Text passage
Earlier this week, I attended the unveiling of the May/June issue of DSM Magazine. Connecting with this magazine and the people who produce it has been one of my favorite things about moving to the Des Moines area.
I first discovered DSM when I was working at the Quad-City Times, helping to grow their Bettendorf Magazine. DSM’s Instagram was a guiding light as I hope to establish a brand and find the roots of creativity throughout Bettendorf.
I attended this event with many of my coworkers. My boss, Sherry Gupta, used to work for the Business Record and Principal Financial. She’s connected with most of Des Moines (and is one of the kindest women I know) so walking next to her is the easiest networking I’ve ever done.
She introduced my coworker, JJ, and I to Dr. Jackie Thompson.

Data supplied

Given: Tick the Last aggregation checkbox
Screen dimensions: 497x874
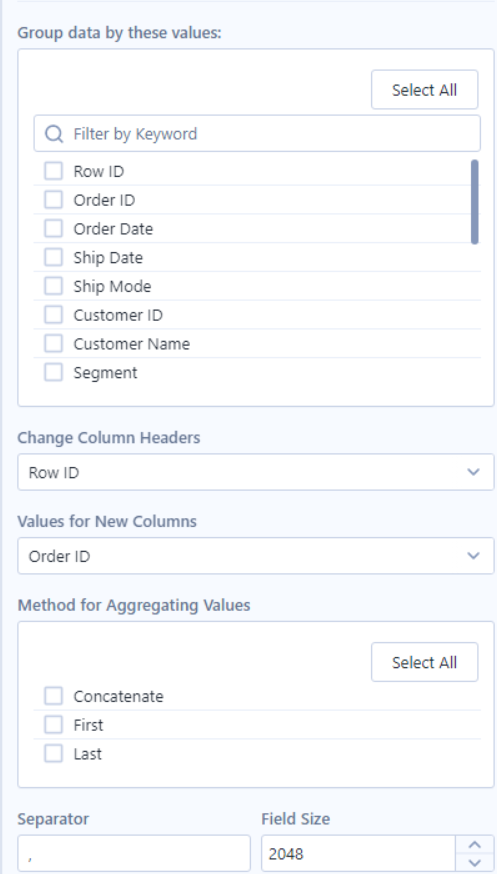Looking at the screenshot, I should [x=53, y=754].
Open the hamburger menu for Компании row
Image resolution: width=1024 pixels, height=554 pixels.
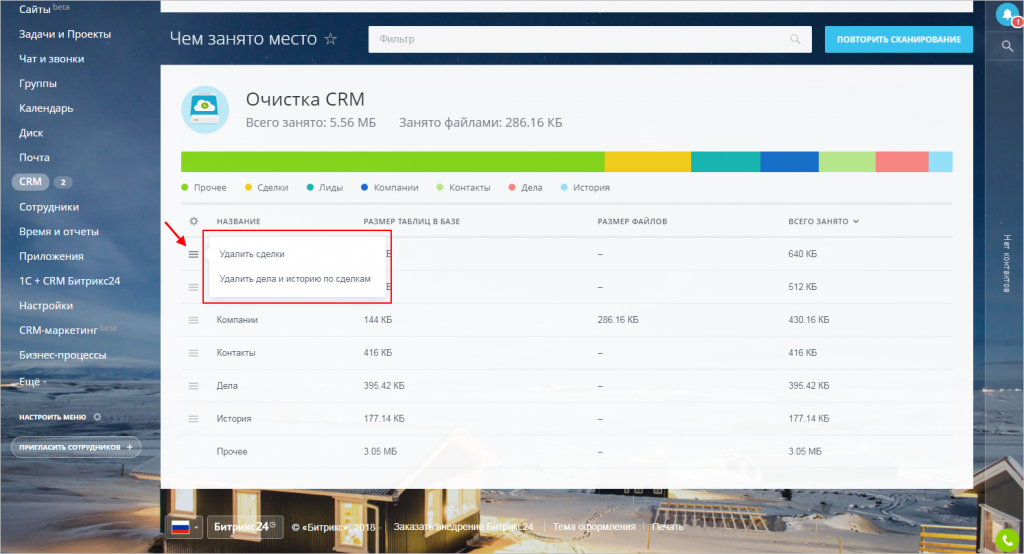194,320
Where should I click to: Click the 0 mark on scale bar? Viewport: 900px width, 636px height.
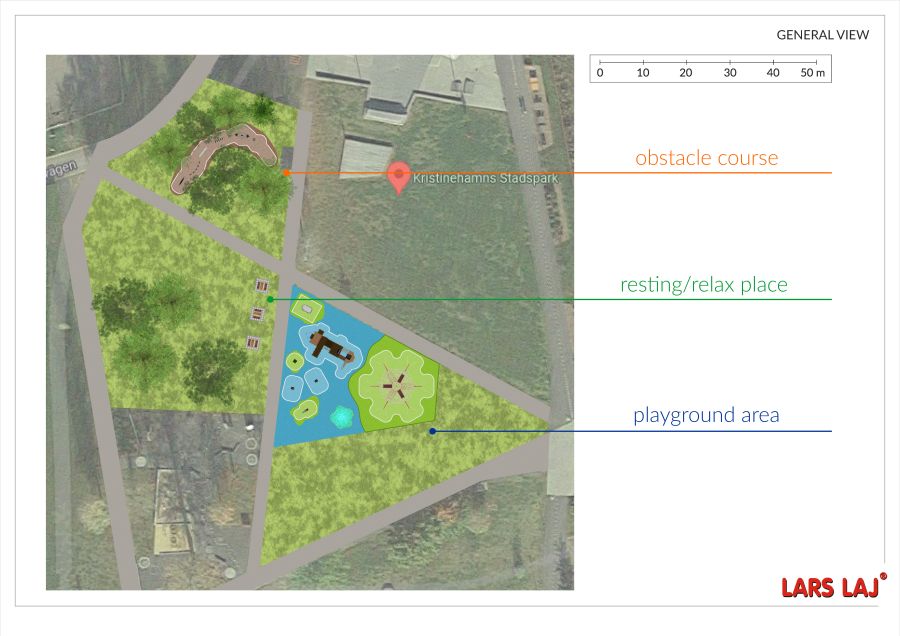pos(600,74)
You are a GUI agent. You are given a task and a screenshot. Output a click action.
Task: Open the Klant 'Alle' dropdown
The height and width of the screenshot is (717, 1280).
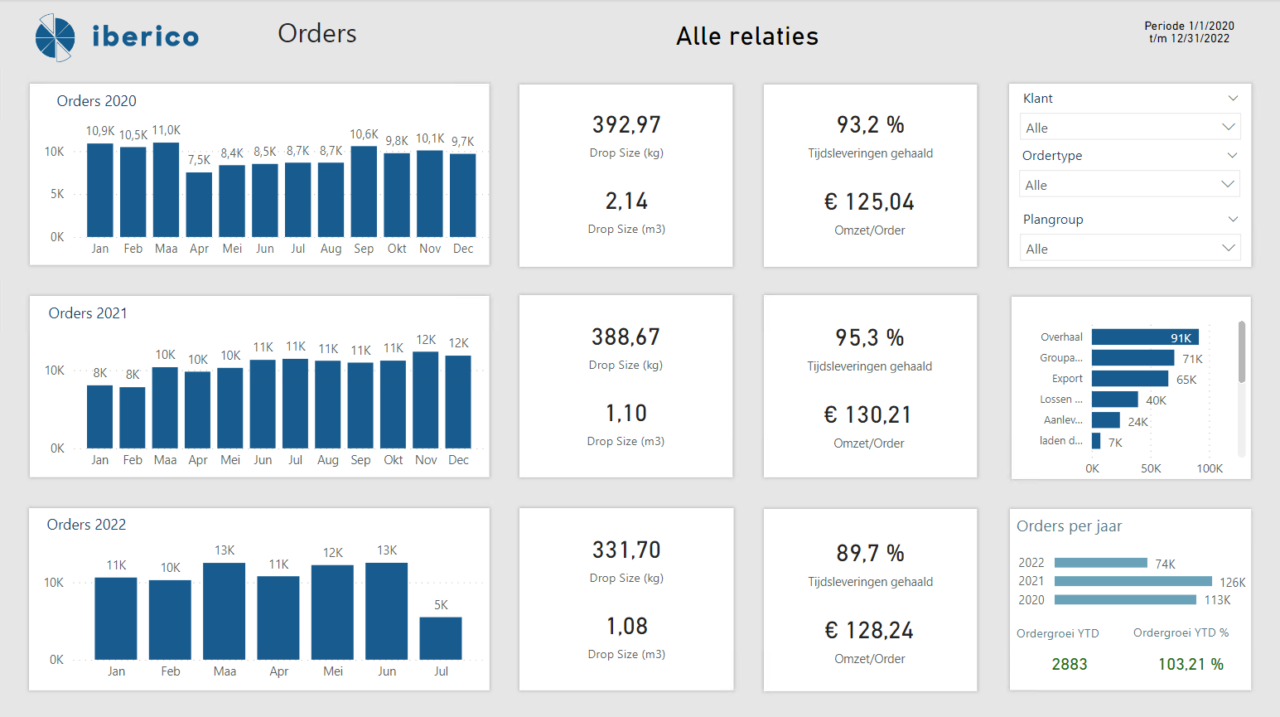(x=1129, y=126)
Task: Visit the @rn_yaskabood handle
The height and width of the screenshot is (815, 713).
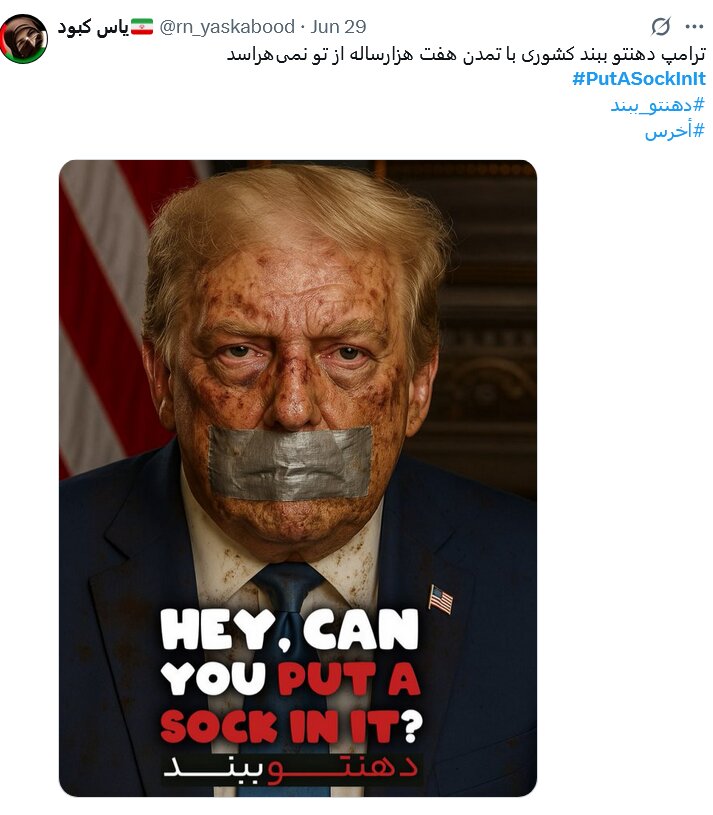Action: click(227, 27)
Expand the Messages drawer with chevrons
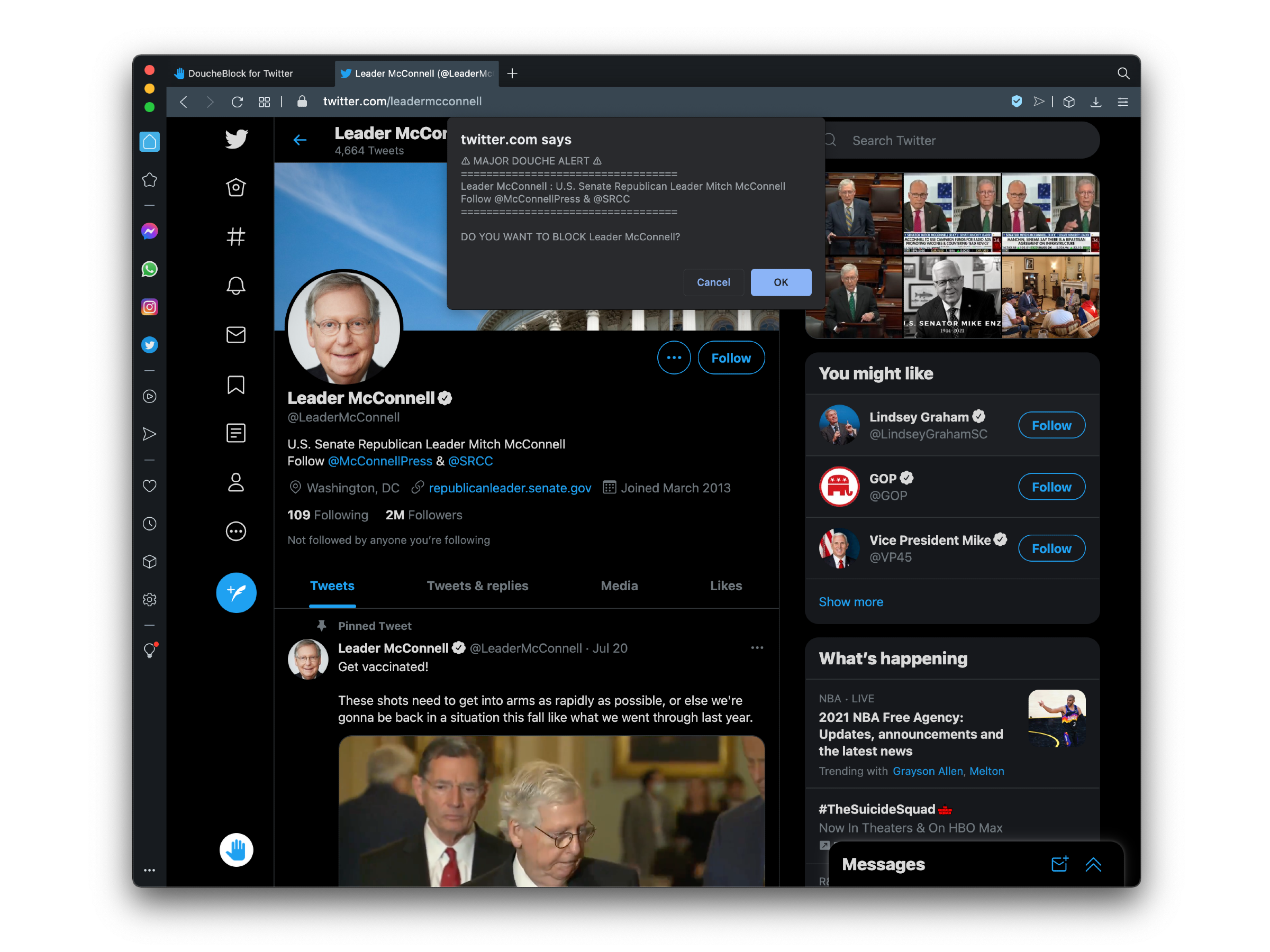This screenshot has width=1270, height=952. click(x=1093, y=864)
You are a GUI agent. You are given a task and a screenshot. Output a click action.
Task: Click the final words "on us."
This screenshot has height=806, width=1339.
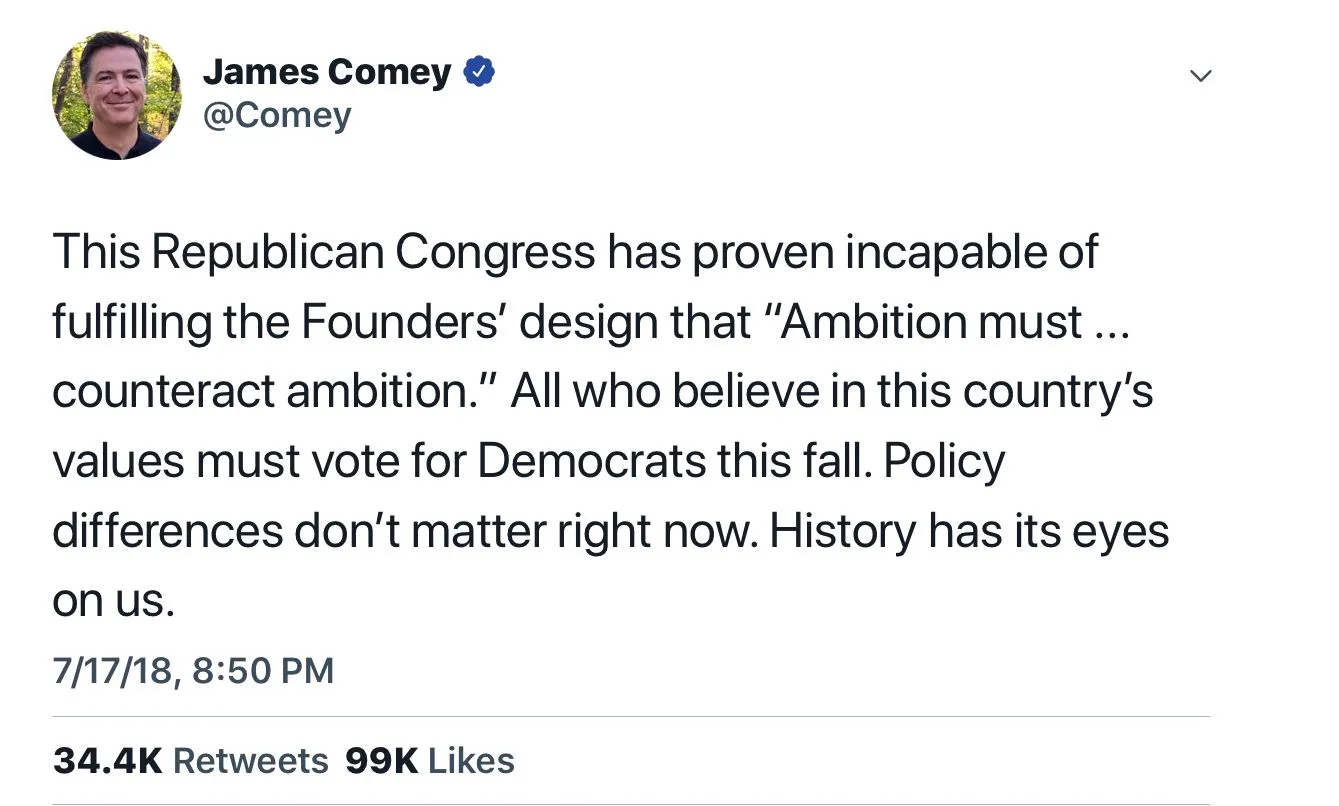click(x=113, y=601)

Your task
Extend the account of the DSM Magazine issue unveiling, beginning after its final sentence. The entries are unrelated to the DSM Magazine account and stand as separate material.

Exercise response
Dr. Thompson has a Doctor of Musical Arts degree. She auditioned for her undergrad music program after only having two years of piano lessons from age 6-7; her professors couldn’t believe she hadn’t been training her entire life. She’s now an ordained Elder in the United Methodist Church. She’s involved with the Iowa Arts Council and works with CultureALL as a Cultural Ambassador and Open Book.
She’s absolutely brilliant.
JJ and I walked back to our cars absolutely mesmerized by Dr. Thompson and her intense curiosity about everything around her. She dropped three nuggets of wisdom on us that stuck with me:
You must approach the world with a hunger to learn
Only fool’s dismiss a young person’s voice
The artist is never done working on their work
Number 3 came up after I told her I feel inept at revising my own work. She quickly shut that down. If you have an artist’s brain, then you are always working and reworking and molding your work into something new, she told me. After you publish, there is still editing to do.
So with that advice in mind, I turned back to an essay I wrote last year and abandoned. I removed the excess, I focused the point. My work is never done, and my relationship to my work will continue to change as I grow older.
When I wrote this piece, my fiancé was still my boyfriend. I was struggling with anxiety more often. I was stuck in a job that I knew I was quickly outgrowing. And I still questioned if I had a future as a writer.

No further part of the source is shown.